Mission Statement

The Texas School of Music, a Texas organization, will endeavor to promote the love of music in all people by teaching, encouraging and helping to fulfill the dreams of aspiring musicians of all ages and degrees of talent. We intend to supply opportunities for performance and resources for musical growth as well as preserve the diverse and rich cultural heritage of Texas music.

 

"CAMARO" 
Written by Doug Milford and Bobby Boyd....
   


Performed By Bobby Boyd. 
                                                                              
   

BRIEF HISTORY OF THE CROSSROADS

 

After the Civil War ended, the cotton and sugar cane production in the areas declined.  A new industry, lumbering, would soon take the place of the previous enterprises, but only after the establishment of the town of Shepherd.  Benjamin Armistead Shepherd and Colonel Paul Bremond dreamed of building a Railroad to penetrate the great piney woods of East Texas to create the lumber industry for Texas and found the town of shepherd.  This was to be their Centennial project in 1876, the 100th anniversary of America.

Bremond had hired W. E. Woods a surveyor (who had laid out the town of Houston for the Allen Brothers) to lay out the route of his new road into the heart of the shadows of the piney woods of East Texas. W. E. Woods drove a T-rail 100 feet from the old historical pecan tree that would be the end of the first survey point and layout for the town of Shepherd, Texas. The newly formed county of San Jacinto was named for the famous battle that gave birth to Texas.
            While working on putting a railroad through Shepherd, B.A.. Shepherd, along with Captain Frank Hardin and Colonel George W. Davis, built a house on a 50 acre tract for their close friend Colonel Paul Bremond, the Father of the Texas Railroad.  This was the first house ever built in Shepherd.  The house stands on what is known as the crossroads, an old Indian trail leading from chief Colita's village to Chief Long King’s village.  Chief Colita and Sam Houston used it as a council site.  They met there on one occasion to recruit for the Texas Revolution.  Mr. Houston carved his initials on the pecan tree which now overlooks the house.  The Dixon family and the towns people stated Sam Houston’s initials were visible until approximately 1920.

            After Paul Bremond died, the house went into receivership and was known as the “Station House”.  It was then acquired by Sam Houston Cochran, General Sam Houston’s Godson, in 1889.  S.H. Cochran sold the house to William Samuel Dixon in 1899.  W.S. Dixon was a prominent family mercantile businessman and the owner/operator of Napier Sawmill South of Shepherd.  This was the first house in Shepherd to have gas lights and running water piped from the mill across the street.
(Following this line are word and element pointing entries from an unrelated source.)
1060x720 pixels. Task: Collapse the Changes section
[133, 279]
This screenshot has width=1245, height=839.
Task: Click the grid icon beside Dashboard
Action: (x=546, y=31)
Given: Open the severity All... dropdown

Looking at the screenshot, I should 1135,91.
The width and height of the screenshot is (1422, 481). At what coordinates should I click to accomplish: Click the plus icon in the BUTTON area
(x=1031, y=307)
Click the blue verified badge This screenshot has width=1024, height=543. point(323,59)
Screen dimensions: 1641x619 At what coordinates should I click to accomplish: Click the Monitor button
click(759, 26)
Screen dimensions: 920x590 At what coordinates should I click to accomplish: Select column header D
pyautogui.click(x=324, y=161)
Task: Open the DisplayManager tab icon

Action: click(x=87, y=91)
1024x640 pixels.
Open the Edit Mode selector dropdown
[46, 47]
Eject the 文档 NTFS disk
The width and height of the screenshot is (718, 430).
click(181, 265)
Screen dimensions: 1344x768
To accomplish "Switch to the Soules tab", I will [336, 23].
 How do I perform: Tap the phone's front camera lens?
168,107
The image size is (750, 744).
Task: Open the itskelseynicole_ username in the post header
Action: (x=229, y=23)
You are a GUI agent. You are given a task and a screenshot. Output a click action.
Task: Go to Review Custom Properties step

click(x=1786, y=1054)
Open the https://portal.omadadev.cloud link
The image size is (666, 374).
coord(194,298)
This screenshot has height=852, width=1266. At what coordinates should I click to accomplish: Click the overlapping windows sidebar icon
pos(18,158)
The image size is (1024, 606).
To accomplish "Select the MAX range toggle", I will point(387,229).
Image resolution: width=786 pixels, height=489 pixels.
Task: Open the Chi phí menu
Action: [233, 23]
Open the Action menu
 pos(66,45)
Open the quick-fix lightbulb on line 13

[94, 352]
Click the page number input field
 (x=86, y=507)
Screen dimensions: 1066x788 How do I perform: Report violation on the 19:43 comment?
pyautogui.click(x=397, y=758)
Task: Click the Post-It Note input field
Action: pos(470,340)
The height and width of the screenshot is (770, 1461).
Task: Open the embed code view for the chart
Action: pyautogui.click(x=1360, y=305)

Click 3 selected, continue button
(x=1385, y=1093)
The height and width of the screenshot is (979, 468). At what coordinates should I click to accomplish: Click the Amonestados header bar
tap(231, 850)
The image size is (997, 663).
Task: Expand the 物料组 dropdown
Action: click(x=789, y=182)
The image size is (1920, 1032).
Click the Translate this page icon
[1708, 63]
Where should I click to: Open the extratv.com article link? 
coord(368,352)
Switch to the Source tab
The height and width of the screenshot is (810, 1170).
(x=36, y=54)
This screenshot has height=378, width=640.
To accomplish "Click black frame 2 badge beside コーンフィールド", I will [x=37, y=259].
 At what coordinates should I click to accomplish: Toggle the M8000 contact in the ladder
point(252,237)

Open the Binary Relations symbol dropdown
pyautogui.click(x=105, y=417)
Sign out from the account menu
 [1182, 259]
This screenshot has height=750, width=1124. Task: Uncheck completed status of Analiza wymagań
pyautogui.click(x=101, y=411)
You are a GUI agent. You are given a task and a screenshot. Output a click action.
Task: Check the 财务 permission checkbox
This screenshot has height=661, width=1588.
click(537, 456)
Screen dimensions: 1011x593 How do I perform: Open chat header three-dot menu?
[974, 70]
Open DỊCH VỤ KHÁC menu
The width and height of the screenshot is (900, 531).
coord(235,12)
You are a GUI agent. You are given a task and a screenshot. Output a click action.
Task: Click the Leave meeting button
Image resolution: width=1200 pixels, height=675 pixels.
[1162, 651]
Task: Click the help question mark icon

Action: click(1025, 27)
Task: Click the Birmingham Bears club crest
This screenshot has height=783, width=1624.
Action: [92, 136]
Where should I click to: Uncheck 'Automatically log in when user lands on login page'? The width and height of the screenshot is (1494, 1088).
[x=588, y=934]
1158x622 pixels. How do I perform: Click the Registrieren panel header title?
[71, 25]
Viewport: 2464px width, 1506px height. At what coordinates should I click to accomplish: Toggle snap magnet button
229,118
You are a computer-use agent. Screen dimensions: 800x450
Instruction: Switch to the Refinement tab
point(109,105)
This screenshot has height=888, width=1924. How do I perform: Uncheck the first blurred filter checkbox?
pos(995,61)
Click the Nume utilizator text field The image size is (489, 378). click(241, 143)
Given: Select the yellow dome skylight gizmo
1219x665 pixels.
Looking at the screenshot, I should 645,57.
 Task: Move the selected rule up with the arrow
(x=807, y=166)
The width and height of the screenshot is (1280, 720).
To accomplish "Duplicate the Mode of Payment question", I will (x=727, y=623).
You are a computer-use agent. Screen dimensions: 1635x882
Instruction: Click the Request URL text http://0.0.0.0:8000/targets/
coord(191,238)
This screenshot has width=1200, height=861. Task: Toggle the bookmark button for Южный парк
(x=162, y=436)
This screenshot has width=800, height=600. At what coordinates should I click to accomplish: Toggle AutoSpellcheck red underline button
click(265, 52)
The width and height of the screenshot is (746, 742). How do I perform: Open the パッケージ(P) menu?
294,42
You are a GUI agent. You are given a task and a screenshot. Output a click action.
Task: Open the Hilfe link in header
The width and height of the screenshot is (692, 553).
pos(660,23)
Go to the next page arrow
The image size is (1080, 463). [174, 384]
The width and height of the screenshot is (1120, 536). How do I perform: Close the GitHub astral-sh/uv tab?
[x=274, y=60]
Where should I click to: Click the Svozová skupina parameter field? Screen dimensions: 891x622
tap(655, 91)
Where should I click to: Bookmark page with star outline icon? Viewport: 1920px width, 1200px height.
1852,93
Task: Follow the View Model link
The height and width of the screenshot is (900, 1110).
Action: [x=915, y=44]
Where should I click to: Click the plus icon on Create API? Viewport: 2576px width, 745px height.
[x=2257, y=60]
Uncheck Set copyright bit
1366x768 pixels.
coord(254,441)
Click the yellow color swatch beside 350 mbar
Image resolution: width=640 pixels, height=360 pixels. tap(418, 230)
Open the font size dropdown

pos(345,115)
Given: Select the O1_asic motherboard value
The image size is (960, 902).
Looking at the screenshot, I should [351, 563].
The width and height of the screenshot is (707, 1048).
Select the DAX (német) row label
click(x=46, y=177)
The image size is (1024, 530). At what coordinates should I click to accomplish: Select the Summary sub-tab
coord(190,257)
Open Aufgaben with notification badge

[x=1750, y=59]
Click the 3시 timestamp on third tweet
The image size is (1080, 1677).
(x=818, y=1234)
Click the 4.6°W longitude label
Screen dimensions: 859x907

It was the first house in Shepherd and San Jacinto County to have a telephone that was connected to his mercantile store and have electrical lights.  The house remained in the Dixon family until 1958.

The house was then sold to Roland and Betsy Tisinger of The Houston post, and used as a center for teaching individuals to read and play music.  The Shepherd library began on the porch of this house”.  The school of music and the library remained until 1972 when she built a library behind her house.  It remained there until they used the library’s funds, a matching grant and inventory to build the new Shepherd Public Library housed out of the Old Mc Clain’s Super Market.  After the house was gutted by fire, it was sold to Douglas and Brenda Milford in 1981.  It was their dream to return the house to it’s historical preservation of music to be open to the public.  It now houses The Texas School of Music and Cross Roads Restaurant.  The Texas School of Music, a Texas organization, will endeavor to promote the love of music in all people by teaching, encouraging and helping to fulfill the dreams of aspiring musicians of all ages and degrees of talent.  We intend to supply opportunities for performance and resources for musical growth as well as preserve the diverse and rich cultural heritage of Texas music.